### Records to use

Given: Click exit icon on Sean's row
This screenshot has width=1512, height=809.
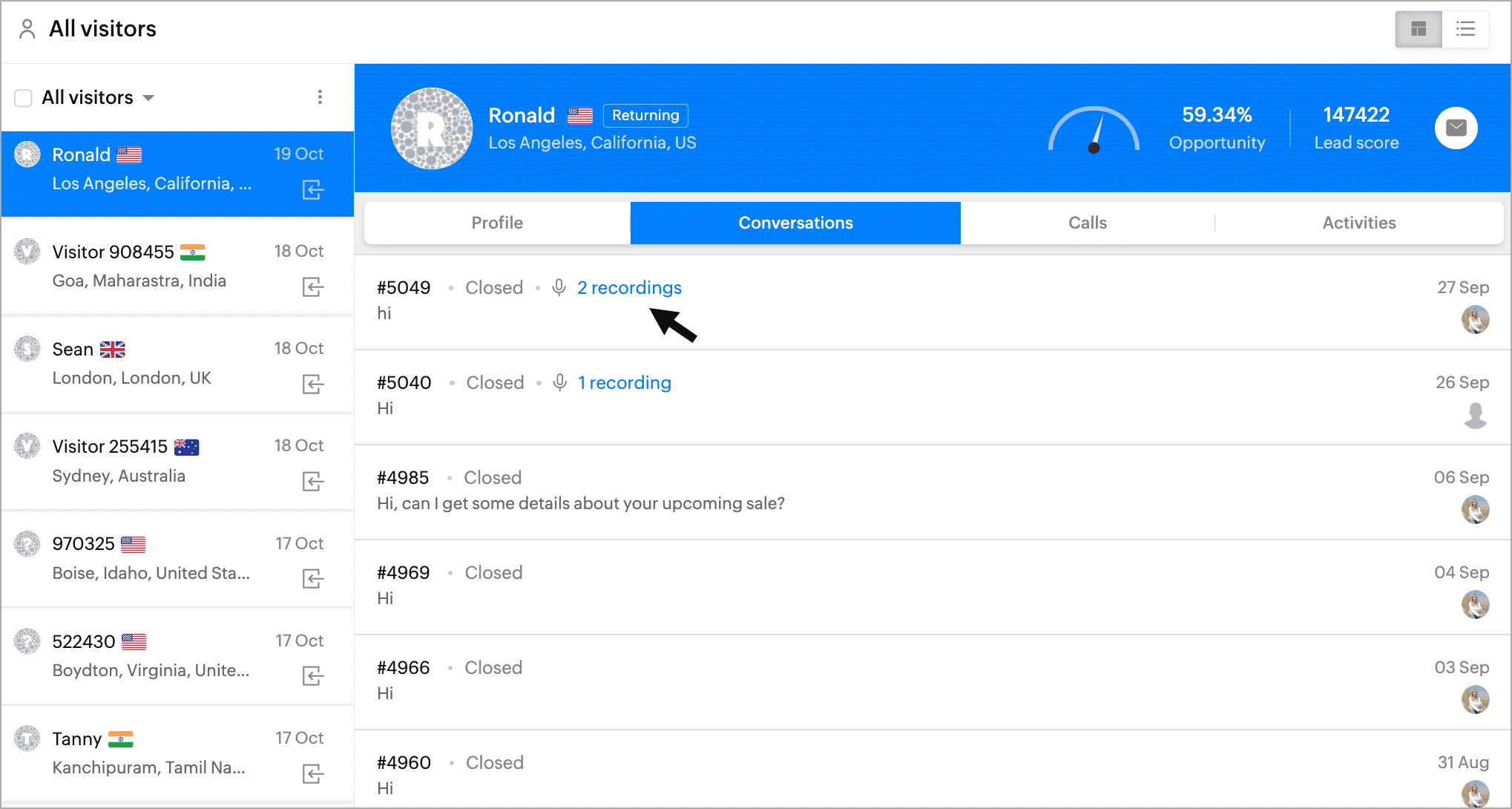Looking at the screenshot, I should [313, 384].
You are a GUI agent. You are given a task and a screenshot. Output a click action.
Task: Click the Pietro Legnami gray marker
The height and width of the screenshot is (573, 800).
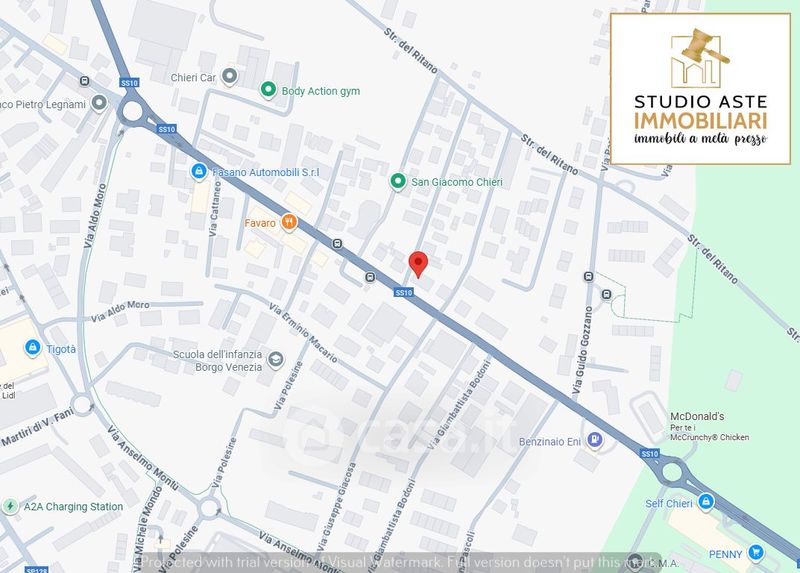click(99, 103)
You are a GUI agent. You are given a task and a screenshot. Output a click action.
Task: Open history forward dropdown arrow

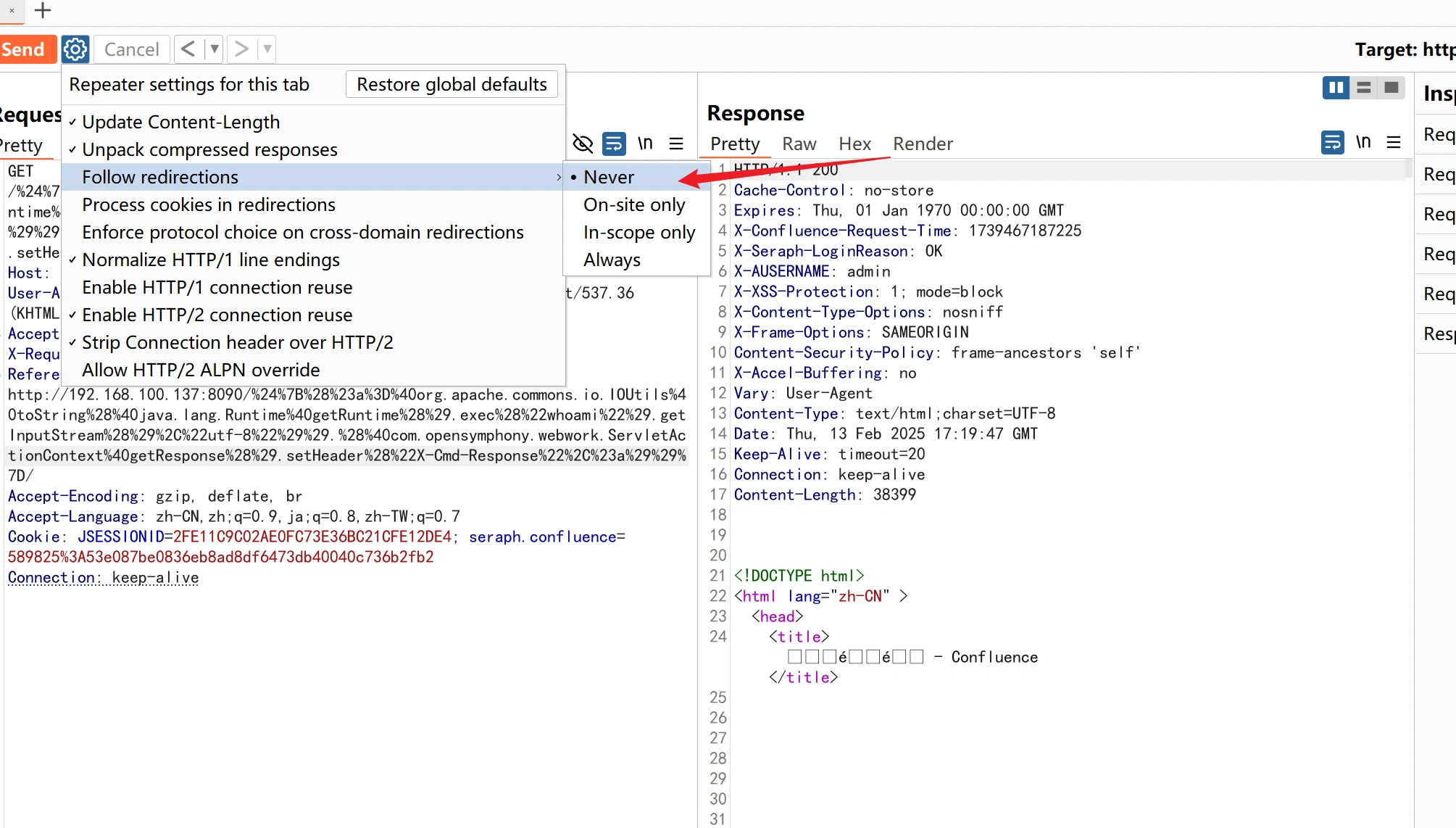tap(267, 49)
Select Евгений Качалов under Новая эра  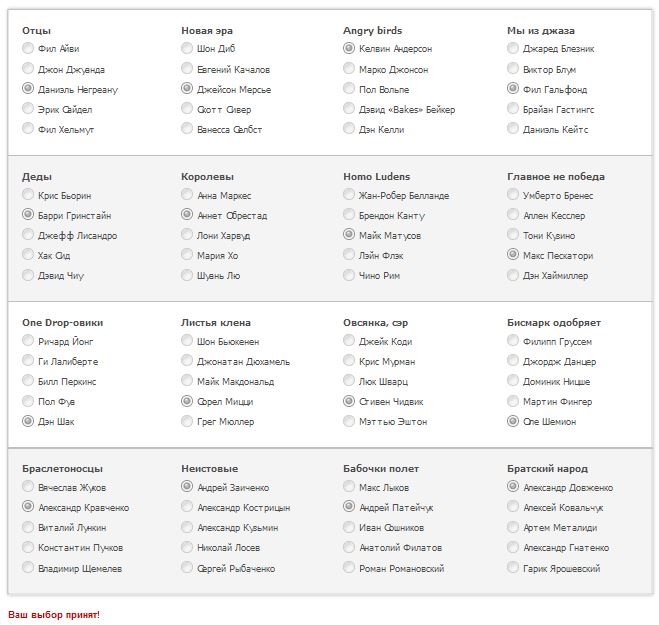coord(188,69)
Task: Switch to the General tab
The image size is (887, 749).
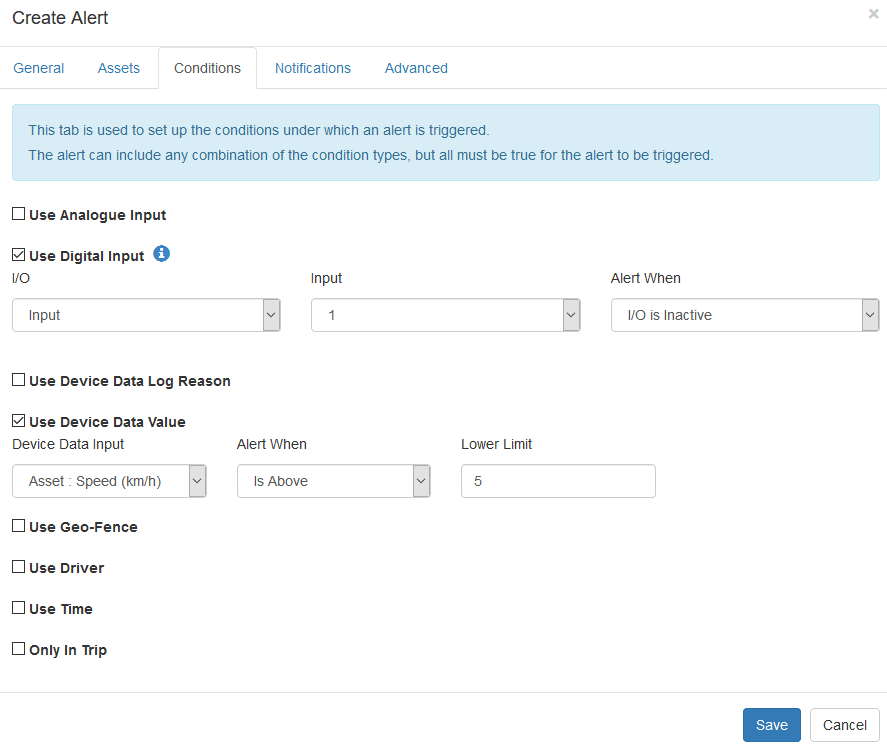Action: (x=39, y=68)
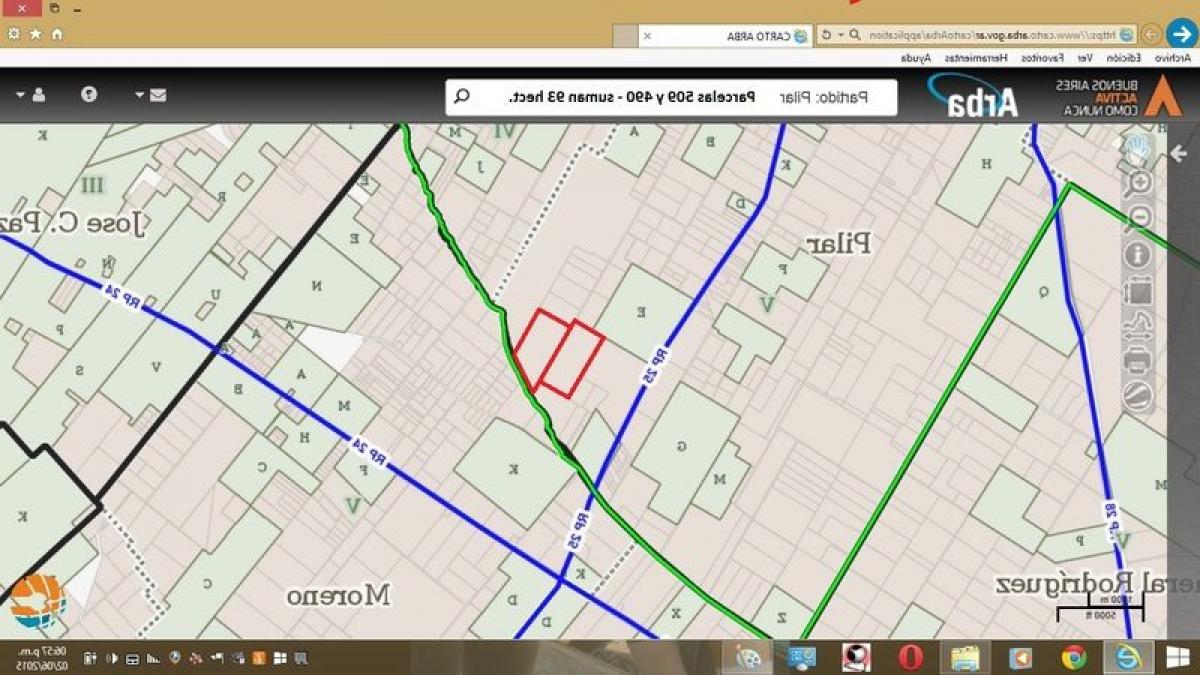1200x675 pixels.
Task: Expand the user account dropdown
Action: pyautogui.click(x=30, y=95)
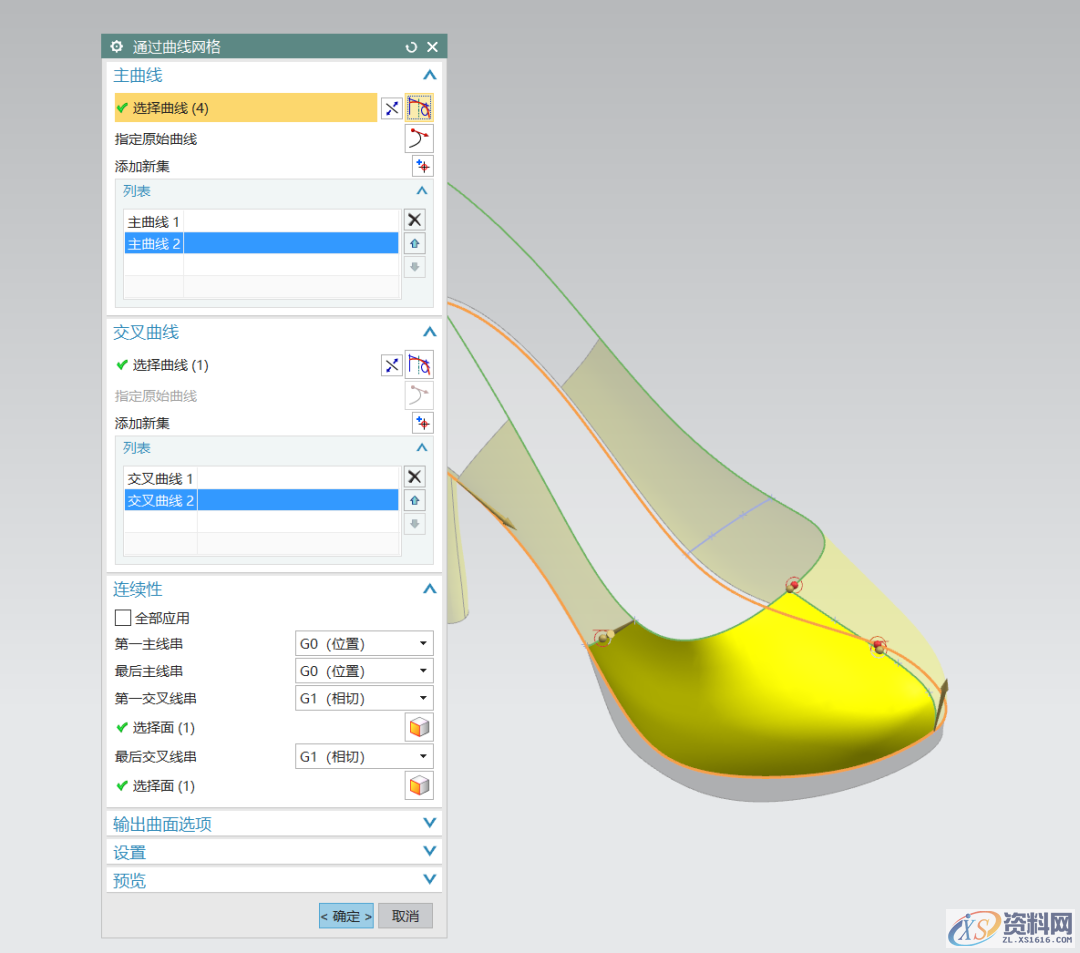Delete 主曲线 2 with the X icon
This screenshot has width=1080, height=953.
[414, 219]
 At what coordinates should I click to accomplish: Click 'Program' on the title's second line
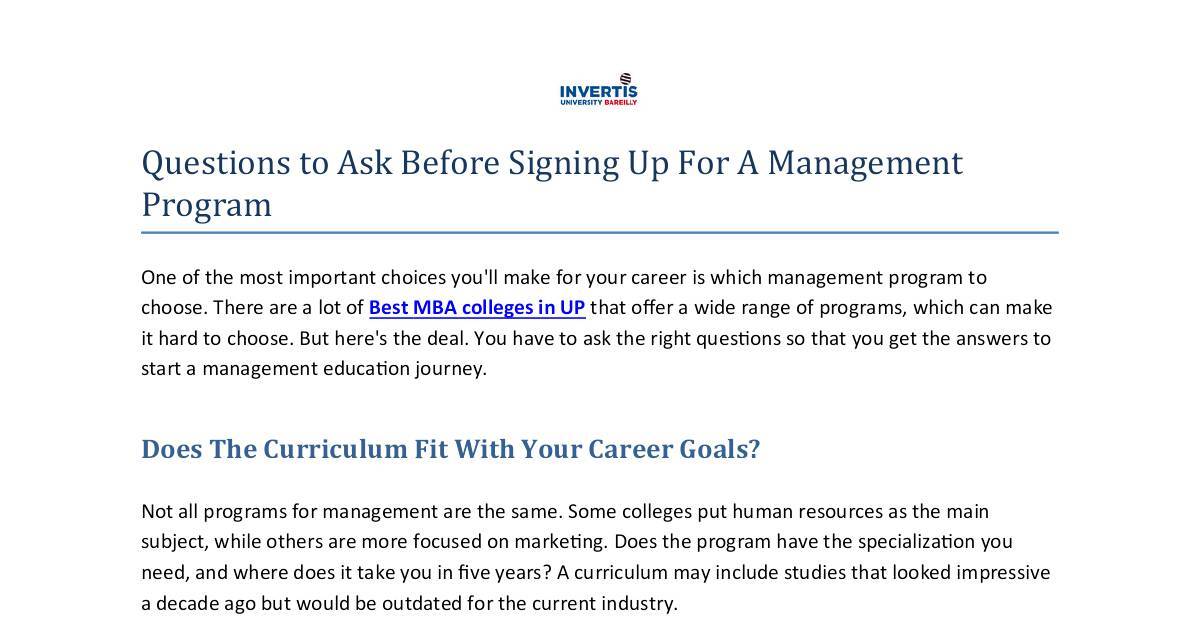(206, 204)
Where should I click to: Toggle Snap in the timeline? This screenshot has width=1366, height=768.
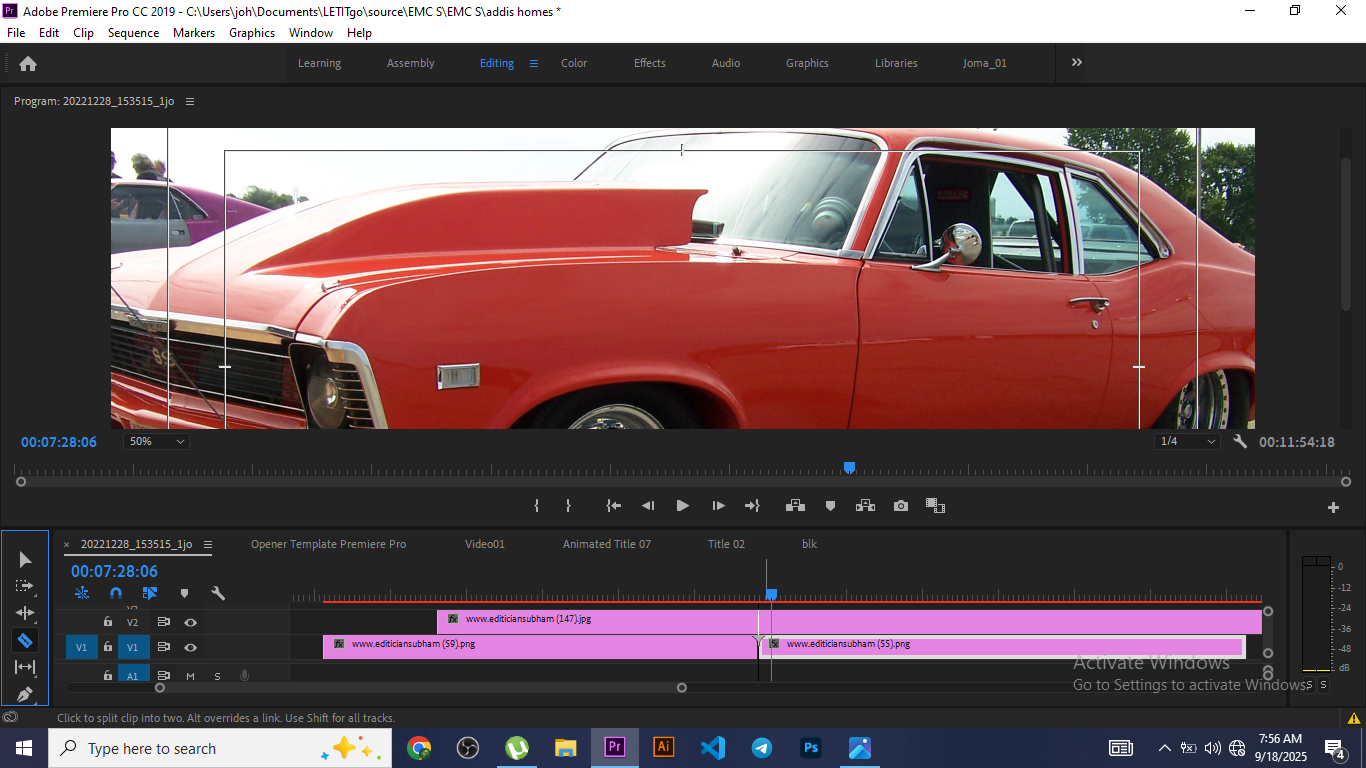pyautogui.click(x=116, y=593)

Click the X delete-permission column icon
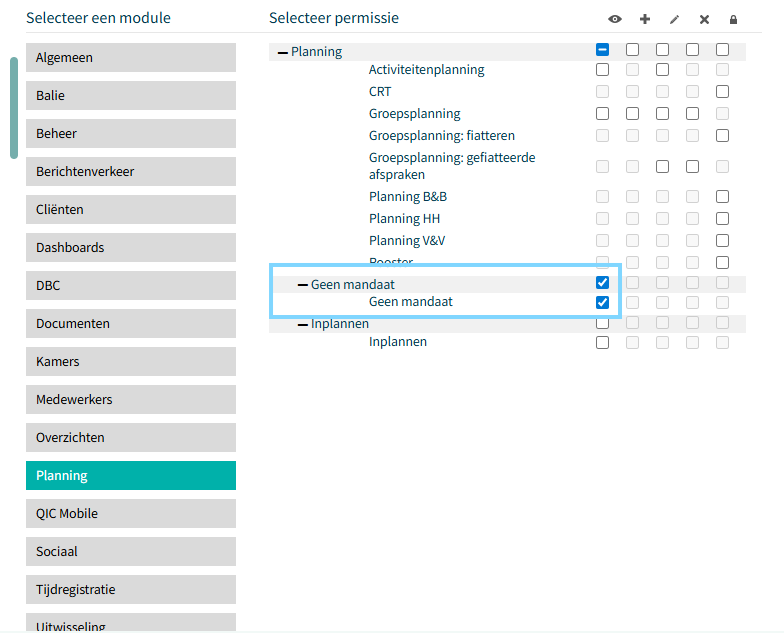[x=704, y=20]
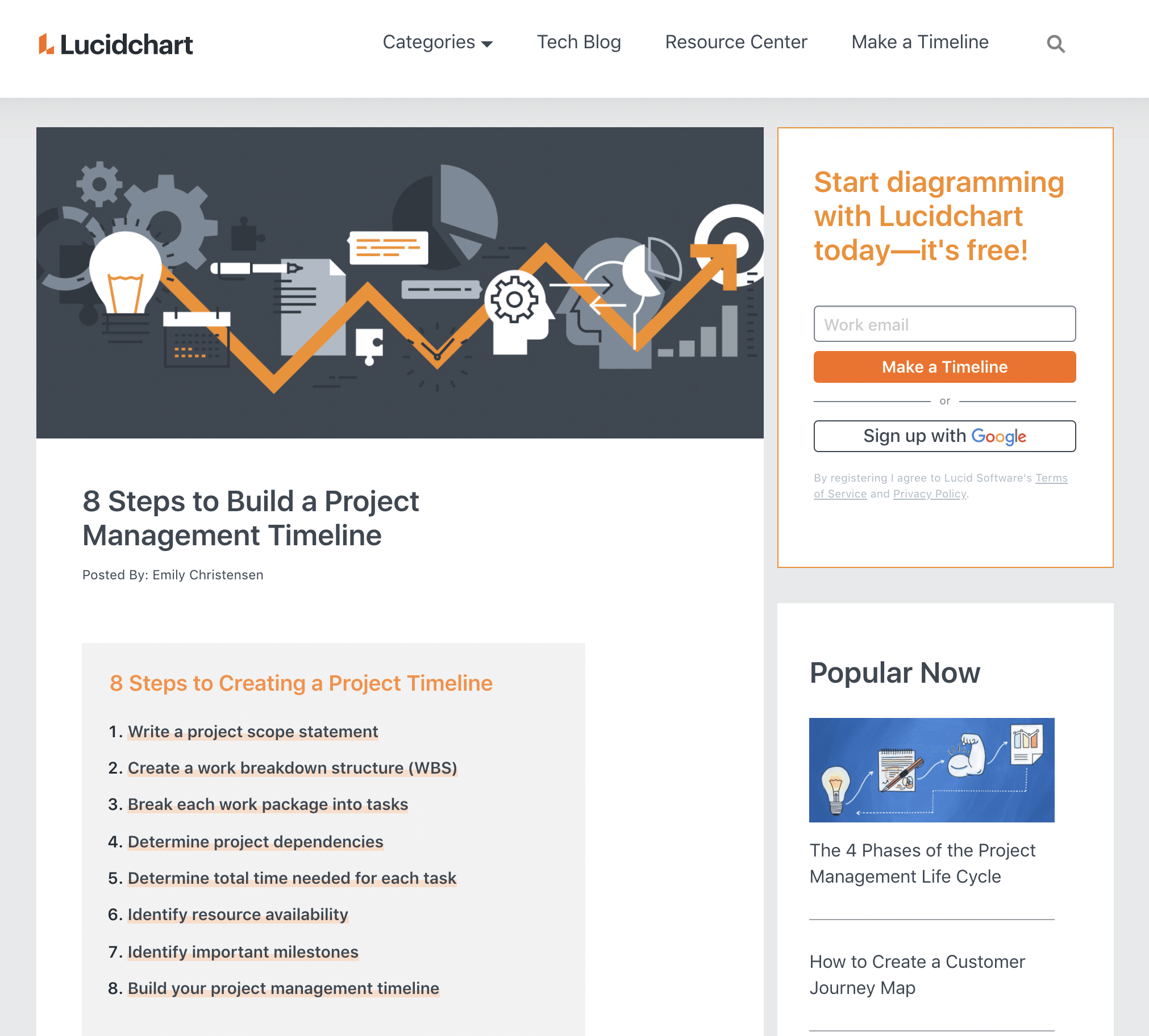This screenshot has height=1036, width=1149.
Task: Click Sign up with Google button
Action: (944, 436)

######

Task brief - Put the listing, from its beginning through the line containing "Looking at the", into a two-column CSV headed instruction and response. Place each text and its answer in one quoted field with line breaks turned into spaces, and leave the pictures out.

Right answer -
instruction,response
"Given: Click exit icon on Sean's row This screenshot has width=1512, height=809.","Looking at the screenshot, I should [313, 384]."